═════ Supplied records
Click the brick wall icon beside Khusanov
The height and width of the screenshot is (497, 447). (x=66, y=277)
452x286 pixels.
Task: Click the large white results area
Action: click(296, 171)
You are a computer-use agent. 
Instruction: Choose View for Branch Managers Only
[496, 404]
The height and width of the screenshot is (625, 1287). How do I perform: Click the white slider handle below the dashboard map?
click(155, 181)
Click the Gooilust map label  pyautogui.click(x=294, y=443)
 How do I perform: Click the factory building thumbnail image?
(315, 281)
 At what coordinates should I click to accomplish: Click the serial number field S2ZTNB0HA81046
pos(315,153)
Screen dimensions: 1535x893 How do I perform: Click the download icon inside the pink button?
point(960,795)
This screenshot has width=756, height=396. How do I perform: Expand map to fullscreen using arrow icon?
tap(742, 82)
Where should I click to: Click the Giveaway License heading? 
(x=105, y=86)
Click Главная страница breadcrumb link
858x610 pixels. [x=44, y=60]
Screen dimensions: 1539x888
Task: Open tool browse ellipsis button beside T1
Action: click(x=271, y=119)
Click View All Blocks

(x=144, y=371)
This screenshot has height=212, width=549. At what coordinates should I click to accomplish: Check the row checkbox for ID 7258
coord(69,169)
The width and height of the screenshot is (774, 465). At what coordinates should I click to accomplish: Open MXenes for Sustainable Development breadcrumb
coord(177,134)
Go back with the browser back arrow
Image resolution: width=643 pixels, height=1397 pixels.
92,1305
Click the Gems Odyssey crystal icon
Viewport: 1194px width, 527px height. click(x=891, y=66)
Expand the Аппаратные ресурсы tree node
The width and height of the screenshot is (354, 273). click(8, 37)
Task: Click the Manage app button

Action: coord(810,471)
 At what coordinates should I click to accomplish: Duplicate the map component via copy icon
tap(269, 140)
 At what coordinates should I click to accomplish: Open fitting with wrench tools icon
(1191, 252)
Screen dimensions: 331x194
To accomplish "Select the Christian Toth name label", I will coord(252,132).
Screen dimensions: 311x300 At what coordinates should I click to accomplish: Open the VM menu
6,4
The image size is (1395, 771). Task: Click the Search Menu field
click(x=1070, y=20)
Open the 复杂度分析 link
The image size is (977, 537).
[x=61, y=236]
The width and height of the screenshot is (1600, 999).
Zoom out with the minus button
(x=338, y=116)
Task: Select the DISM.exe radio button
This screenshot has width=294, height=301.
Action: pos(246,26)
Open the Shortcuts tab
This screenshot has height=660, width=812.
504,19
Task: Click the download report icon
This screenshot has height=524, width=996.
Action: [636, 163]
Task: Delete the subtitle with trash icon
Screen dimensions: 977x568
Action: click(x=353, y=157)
══════════
What to do
Quote everything in the listing from the line containing "Click the Gems Odyssey crystal icon" down to the line containing "[x=61, y=236]", keeping both of those lines.

Full solution
Click the Gems Odyssey crystal icon
Viewport: 1194px width, 527px height. click(x=891, y=66)
Expand the Аппаратные ресурсы tree node
The width and height of the screenshot is (354, 273). click(8, 37)
Task: Click the Manage app button

Action: coord(810,471)
 At what coordinates should I click to accomplish: Duplicate the map component via copy icon
tap(269, 140)
 At what coordinates should I click to accomplish: Open fitting with wrench tools icon
(1191, 252)
Screen dimensions: 331x194
To accomplish "Select the Christian Toth name label", I will coord(252,132).
Screen dimensions: 311x300 At what coordinates should I click to accomplish: Open the VM menu
6,4
The image size is (1395, 771). Task: Click the Search Menu field
click(x=1070, y=20)
Open the 复杂度分析 link
The image size is (977, 537).
[x=61, y=236]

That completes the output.